The “Elohist” traditions are rooted in the great prophetic traditions of the North. “E” falls right in line with the great prophetic campaigns in the North by Elijah and other zealots for God who had to fight tooth and nail against the sexual license and lax standards of the pagan fertility cults. While the “E” material does not include as much material as does the “J” story, what it does cover tends to favor northern ideas and northern venues. For example, unlike “J,” “E” pays much less attention to Abram/Abraham, and Isaac, who usually are associated with the southern cities of Hebron and Beersheba, and more to Jacob, who was associated more with northern cities like Shechem and Beth-El. 
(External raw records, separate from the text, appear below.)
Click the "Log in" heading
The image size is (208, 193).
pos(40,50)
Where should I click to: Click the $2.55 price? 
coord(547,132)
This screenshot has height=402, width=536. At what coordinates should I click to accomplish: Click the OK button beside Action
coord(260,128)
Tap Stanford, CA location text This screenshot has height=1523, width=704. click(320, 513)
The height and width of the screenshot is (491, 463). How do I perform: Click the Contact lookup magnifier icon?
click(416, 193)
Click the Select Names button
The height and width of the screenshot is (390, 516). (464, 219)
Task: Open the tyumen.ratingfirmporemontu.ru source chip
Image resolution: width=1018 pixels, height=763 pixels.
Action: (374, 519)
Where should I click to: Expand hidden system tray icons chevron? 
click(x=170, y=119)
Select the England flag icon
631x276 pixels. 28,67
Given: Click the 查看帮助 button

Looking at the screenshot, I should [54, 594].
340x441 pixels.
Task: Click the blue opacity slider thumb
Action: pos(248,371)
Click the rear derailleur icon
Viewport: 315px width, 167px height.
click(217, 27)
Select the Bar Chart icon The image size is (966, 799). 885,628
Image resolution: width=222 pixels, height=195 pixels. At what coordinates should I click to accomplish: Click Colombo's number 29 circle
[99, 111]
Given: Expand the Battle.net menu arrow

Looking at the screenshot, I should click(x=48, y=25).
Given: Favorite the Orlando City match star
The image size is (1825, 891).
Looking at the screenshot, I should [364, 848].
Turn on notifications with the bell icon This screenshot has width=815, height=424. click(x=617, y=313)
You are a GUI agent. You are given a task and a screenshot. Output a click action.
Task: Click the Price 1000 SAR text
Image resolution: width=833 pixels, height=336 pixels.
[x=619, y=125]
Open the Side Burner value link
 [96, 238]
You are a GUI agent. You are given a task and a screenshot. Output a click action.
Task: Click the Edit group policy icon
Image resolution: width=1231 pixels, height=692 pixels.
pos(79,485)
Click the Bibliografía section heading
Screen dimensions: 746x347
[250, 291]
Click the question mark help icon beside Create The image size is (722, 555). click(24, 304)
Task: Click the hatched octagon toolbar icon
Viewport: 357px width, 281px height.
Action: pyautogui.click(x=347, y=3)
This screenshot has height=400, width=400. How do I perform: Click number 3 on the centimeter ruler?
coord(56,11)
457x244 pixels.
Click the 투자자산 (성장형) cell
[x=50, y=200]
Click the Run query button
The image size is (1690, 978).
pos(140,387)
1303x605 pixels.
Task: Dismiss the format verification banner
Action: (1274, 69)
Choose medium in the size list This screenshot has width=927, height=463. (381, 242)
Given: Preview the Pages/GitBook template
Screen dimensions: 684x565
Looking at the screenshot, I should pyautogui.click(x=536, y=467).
Also, “E” puts less stress on the role of leaders like Moses and the elders in the giving of the Covenant than does “J,” and accepts a much larger role for all the people giving their allegiance to the Covenant. This stress highlights the differences between the “J” concern for proper leadership of the nation and “E’s” suspicion of authorities who claim too much power for themselves. The history of the northern and the southern kingdoms reflects these concerns. 

“E” also takes a strong stand against foreign deities because of the ever-present threat of the Phoenician/Canaanite religion of Ba’al and Asherah in the north (cf. Genesis 35:2). The northern prophets condemned these fertility cults not only as unfaithfulness to the covenant with Yahweh, but also as “adultery,” because they broke the “marriage bond” between Yahweh and Israel (cf. Hosea 1-3). 

“E” is not as large as J, and seems a bit thin to modern readers when it is set alongside “J.” Some interpreters even suggest that “E” never was actually an independent written “document” in its own right, but only a series of additions to the basic “J” story. And even where “Elohist” material may be present in our present Pentateuch, sometimes it is very difficult to distinguish “J” from “E”, since they would naturally cover much the same material in a similar way, and would of necessity used a lot of the same vocabulary. An example of this occurs in Genesis 15, the great covenant between God and Abram. Almost all interpreters recognize that both strands of tradition are present, but they simply throw up their hands in dividing this passage and simply designate it as a combined “J-E” account. The same is true of the story of the offering of Isaac in Genesis 22, which is mostly “E,” but with many “J” elements interspersed. 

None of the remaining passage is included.